--- START ---
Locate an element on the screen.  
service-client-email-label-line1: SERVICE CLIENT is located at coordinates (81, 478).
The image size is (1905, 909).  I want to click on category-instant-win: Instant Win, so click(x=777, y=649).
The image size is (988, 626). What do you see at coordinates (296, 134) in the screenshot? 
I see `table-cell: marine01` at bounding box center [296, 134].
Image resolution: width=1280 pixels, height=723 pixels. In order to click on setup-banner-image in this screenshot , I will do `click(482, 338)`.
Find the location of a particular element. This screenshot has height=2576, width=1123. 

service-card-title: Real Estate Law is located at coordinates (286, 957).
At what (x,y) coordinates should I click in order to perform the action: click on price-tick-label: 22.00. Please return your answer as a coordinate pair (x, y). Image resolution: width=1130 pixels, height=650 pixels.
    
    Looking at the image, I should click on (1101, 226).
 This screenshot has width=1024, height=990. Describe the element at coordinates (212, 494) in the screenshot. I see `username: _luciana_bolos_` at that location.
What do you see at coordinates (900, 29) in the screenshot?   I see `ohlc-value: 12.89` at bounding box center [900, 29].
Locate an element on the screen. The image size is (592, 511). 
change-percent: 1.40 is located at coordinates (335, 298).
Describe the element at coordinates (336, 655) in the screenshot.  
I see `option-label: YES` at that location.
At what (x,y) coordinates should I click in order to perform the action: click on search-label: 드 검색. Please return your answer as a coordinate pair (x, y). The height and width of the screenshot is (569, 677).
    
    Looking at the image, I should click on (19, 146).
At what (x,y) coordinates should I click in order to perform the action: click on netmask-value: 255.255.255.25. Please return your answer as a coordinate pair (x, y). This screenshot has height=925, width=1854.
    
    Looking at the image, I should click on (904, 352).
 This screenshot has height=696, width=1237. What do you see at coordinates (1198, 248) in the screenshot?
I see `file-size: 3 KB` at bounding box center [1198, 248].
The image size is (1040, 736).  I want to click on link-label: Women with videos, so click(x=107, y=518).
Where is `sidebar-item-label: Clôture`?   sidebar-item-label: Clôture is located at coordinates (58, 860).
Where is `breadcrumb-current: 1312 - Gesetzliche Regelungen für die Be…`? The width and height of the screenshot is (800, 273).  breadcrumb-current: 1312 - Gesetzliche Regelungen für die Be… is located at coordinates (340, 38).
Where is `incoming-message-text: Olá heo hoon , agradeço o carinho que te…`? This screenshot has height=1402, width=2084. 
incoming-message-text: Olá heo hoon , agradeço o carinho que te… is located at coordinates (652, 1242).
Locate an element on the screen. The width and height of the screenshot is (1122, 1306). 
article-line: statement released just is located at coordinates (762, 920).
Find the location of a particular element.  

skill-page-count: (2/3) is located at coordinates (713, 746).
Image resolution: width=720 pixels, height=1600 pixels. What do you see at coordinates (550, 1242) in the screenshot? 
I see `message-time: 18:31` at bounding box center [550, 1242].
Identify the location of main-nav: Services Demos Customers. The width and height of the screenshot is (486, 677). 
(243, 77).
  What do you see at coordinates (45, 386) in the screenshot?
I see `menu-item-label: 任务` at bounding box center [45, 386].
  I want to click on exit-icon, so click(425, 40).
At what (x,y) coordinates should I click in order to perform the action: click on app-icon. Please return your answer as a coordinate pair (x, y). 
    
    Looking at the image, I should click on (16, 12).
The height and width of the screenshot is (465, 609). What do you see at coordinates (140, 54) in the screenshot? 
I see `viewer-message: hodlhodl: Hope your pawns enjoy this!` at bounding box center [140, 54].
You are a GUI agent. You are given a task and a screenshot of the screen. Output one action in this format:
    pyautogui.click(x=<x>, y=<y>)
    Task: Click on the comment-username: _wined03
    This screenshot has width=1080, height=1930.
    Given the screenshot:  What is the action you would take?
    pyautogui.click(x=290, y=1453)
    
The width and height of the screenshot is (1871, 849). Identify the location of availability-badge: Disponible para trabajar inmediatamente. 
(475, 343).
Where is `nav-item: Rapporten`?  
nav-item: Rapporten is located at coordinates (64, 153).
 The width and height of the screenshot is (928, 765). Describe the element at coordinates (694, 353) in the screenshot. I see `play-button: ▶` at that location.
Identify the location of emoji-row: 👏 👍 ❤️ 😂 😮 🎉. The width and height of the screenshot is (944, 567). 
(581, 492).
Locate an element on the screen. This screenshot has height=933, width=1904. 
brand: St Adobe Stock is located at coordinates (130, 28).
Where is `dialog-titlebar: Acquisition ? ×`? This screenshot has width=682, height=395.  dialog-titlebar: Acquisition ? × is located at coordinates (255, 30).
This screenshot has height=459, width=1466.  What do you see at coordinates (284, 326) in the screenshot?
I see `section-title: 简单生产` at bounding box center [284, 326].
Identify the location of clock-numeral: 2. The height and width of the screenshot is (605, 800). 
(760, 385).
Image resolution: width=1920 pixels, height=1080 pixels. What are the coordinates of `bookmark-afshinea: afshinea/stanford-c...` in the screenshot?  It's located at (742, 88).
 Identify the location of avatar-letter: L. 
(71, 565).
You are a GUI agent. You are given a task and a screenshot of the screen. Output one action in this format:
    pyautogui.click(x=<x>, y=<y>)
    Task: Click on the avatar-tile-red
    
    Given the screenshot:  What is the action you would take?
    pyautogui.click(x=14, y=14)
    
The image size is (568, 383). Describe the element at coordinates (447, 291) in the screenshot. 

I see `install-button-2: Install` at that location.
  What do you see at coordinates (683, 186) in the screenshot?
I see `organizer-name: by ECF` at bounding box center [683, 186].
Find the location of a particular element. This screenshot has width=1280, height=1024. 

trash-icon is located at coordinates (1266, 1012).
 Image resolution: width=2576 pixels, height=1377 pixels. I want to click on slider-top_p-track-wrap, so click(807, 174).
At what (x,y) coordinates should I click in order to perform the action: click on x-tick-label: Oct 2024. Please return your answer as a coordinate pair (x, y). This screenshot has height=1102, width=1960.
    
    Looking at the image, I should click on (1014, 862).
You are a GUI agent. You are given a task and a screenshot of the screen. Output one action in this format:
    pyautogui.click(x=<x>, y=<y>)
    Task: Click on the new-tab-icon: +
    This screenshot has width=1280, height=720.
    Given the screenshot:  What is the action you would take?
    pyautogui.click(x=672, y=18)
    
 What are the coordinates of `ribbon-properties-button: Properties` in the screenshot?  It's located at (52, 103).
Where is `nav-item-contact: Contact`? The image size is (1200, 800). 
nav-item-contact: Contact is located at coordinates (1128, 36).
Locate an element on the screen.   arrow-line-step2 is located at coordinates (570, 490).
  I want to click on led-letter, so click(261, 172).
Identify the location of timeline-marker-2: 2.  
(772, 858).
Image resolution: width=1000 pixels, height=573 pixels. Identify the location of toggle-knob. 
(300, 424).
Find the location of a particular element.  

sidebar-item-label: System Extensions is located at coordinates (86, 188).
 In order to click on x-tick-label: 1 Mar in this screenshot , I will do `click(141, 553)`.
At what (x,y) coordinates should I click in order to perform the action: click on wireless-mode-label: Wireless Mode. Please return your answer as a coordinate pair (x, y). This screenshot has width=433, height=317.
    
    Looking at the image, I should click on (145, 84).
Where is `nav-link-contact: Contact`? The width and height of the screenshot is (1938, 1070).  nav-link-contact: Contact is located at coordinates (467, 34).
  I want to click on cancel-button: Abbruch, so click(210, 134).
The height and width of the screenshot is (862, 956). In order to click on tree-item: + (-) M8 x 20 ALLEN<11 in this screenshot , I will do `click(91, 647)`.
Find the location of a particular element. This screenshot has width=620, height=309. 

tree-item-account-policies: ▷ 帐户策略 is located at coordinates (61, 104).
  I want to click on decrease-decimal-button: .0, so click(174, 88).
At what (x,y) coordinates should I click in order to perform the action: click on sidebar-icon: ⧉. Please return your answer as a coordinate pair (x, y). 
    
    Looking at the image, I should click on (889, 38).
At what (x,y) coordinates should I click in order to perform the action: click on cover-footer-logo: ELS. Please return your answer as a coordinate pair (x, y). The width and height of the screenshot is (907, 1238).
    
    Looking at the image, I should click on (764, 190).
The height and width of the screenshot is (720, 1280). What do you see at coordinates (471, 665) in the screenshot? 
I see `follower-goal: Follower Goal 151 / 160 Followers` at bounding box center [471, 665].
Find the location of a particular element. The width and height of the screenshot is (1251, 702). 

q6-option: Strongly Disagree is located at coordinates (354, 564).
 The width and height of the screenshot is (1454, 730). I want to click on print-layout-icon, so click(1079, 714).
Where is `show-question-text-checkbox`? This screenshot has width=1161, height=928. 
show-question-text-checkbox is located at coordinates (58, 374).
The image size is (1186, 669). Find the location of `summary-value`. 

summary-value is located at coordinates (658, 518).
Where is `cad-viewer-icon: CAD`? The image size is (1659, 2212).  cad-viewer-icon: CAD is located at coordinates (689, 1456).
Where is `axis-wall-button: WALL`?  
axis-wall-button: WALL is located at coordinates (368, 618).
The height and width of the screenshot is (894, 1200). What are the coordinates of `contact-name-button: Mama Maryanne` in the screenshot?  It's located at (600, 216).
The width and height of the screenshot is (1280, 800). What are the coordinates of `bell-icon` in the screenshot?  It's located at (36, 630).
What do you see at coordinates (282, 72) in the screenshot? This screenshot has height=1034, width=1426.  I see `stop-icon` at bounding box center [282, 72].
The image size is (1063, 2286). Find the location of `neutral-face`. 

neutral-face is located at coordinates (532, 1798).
--- END ---
Find every line above that contains the string "summary" and copy each one in full. Letter case matters.

→ **Answer space**:
The image size is (1186, 669). Find the location of `summary-value`. 
summary-value is located at coordinates (658, 518).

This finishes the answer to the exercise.